To do:
Could you extract every line of the listing below and reproduce each one verbatim?

(Element lookup records)
● ● ● ● ● ● ●
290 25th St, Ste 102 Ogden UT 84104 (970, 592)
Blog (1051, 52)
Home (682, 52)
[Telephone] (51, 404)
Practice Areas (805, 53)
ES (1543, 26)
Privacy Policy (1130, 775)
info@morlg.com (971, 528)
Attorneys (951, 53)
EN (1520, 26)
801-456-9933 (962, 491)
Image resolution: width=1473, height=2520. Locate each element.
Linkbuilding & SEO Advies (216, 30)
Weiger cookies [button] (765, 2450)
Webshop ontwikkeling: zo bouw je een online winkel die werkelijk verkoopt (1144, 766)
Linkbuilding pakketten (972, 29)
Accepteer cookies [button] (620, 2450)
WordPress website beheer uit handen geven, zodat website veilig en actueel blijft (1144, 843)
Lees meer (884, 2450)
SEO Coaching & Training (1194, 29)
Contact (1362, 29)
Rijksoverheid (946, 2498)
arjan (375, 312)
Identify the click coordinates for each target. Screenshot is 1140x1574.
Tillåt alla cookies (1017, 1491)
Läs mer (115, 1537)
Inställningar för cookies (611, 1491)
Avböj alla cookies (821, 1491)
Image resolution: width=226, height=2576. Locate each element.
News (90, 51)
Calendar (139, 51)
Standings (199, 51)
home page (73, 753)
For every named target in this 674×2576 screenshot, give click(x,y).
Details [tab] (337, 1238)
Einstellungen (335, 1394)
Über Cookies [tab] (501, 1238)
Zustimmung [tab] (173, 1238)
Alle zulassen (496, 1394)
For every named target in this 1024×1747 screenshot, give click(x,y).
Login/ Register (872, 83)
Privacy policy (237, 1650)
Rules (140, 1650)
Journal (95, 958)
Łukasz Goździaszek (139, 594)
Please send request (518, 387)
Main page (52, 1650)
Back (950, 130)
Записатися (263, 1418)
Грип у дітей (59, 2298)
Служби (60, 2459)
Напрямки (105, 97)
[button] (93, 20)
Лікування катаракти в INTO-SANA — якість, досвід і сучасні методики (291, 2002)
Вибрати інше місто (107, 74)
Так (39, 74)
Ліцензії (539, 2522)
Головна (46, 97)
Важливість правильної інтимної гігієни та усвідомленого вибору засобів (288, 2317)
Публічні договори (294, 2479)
● ● ● ● ● ● ●
Answer below:
290 25th St, Ste 102 Ogden UT 84104 (970, 592)
Blog (1051, 52)
Home (682, 52)
[Telephone] (51, 404)
Practice Areas (805, 53)
ES (1543, 26)
Privacy Policy (1130, 775)
info@morlg.com (971, 528)
Attorneys (951, 53)
EN (1520, 26)
801-456-9933 (962, 491)
Image resolution: width=1473, height=2520. Locate each element.
Linkbuilding & SEO Advies (216, 30)
Weiger cookies [button] (765, 2450)
Webshop ontwikkeling: zo bouw je een online winkel die werkelijk verkoopt (1144, 766)
Linkbuilding pakketten (972, 29)
Accepteer cookies [button] (620, 2450)
WordPress website beheer uit handen geven, zodat website veilig en actueel blijft (1144, 843)
Lees meer (884, 2450)
SEO Coaching & Training (1194, 29)
Contact (1362, 29)
Rijksoverheid (946, 2498)
arjan (375, 312)
Identify the click coordinates for each target. Screenshot is 1140x1574.
Tillåt alla cookies (1017, 1491)
Läs mer (115, 1537)
Inställningar för cookies (611, 1491)
Avböj alla cookies (821, 1491)
Image resolution: width=226, height=2576. Locate each element.
News (90, 51)
Calendar (139, 51)
Standings (199, 51)
home page (73, 753)
For every named target in this 674×2576 screenshot, give click(x,y).
Details [tab] (337, 1238)
Einstellungen (335, 1394)
Über Cookies [tab] (501, 1238)
Zustimmung [tab] (173, 1238)
Alle zulassen (496, 1394)
For every named target in this 1024×1747 screenshot, give click(x,y).
Login/ Register (872, 83)
Privacy policy (237, 1650)
Rules (140, 1650)
Journal (95, 958)
Łukasz Goździaszek (139, 594)
Please send request (518, 387)
Main page (52, 1650)
Back (950, 130)
Записатися (263, 1418)
Грип у дітей (59, 2298)
Служби (60, 2459)
Напрямки (105, 97)
[button] (93, 20)
Лікування катаракти в INTO-SANA — якість, досвід і сучасні методики (291, 2002)
Вибрати інше місто (107, 74)
Так (39, 74)
Ліцензії (539, 2522)
Головна (46, 97)
Важливість правильної інтимної гігієни та усвідомленого вибору засобів (288, 2317)
Публічні договори (294, 2479)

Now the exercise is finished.